> [Written task]: Gather every line in the items below that contains the word "Where", and copy each one out in full.

[Part of a data file]
┏━━
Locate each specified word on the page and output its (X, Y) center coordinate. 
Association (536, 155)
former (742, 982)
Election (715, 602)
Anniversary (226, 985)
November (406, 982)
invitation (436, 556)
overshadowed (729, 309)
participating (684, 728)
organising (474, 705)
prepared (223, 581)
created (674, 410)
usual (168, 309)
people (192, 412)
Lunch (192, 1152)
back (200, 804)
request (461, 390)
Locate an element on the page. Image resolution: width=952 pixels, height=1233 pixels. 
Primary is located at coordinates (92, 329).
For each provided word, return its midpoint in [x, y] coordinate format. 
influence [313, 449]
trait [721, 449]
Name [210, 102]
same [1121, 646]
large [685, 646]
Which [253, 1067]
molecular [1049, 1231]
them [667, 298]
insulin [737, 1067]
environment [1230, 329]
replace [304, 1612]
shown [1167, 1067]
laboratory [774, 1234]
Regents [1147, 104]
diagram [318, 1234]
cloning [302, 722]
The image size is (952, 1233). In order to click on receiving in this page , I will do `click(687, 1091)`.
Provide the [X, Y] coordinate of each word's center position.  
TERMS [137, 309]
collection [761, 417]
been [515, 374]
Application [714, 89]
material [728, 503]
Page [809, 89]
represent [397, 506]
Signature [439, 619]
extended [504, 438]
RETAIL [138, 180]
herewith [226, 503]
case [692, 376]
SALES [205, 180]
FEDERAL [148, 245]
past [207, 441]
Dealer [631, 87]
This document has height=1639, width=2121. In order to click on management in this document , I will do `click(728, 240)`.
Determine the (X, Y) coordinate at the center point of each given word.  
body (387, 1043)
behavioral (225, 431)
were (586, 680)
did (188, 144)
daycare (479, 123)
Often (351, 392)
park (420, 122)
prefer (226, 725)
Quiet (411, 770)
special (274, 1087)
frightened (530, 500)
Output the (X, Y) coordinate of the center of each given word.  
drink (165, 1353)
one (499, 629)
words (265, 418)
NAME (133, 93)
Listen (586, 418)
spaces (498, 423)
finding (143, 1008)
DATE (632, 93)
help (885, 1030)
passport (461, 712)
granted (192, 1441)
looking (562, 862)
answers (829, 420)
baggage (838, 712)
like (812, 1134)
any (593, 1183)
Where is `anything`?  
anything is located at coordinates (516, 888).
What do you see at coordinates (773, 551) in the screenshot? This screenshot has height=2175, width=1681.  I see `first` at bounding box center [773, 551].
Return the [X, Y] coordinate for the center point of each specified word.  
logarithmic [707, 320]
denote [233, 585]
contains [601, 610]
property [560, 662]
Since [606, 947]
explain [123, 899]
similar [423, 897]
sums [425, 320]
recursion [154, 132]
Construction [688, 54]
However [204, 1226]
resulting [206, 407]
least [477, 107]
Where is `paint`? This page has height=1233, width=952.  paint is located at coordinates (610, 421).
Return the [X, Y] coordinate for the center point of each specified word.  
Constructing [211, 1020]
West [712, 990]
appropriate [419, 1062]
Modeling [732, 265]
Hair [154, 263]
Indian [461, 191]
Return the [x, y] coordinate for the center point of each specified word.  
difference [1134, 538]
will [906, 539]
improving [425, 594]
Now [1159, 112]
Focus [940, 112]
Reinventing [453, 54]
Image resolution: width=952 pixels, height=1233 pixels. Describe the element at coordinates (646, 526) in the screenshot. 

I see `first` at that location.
┗━━
> [Response to this task]:
Where is `anything`?  
Where is `paint`? This page has height=1233, width=952.  paint is located at coordinates (610, 421).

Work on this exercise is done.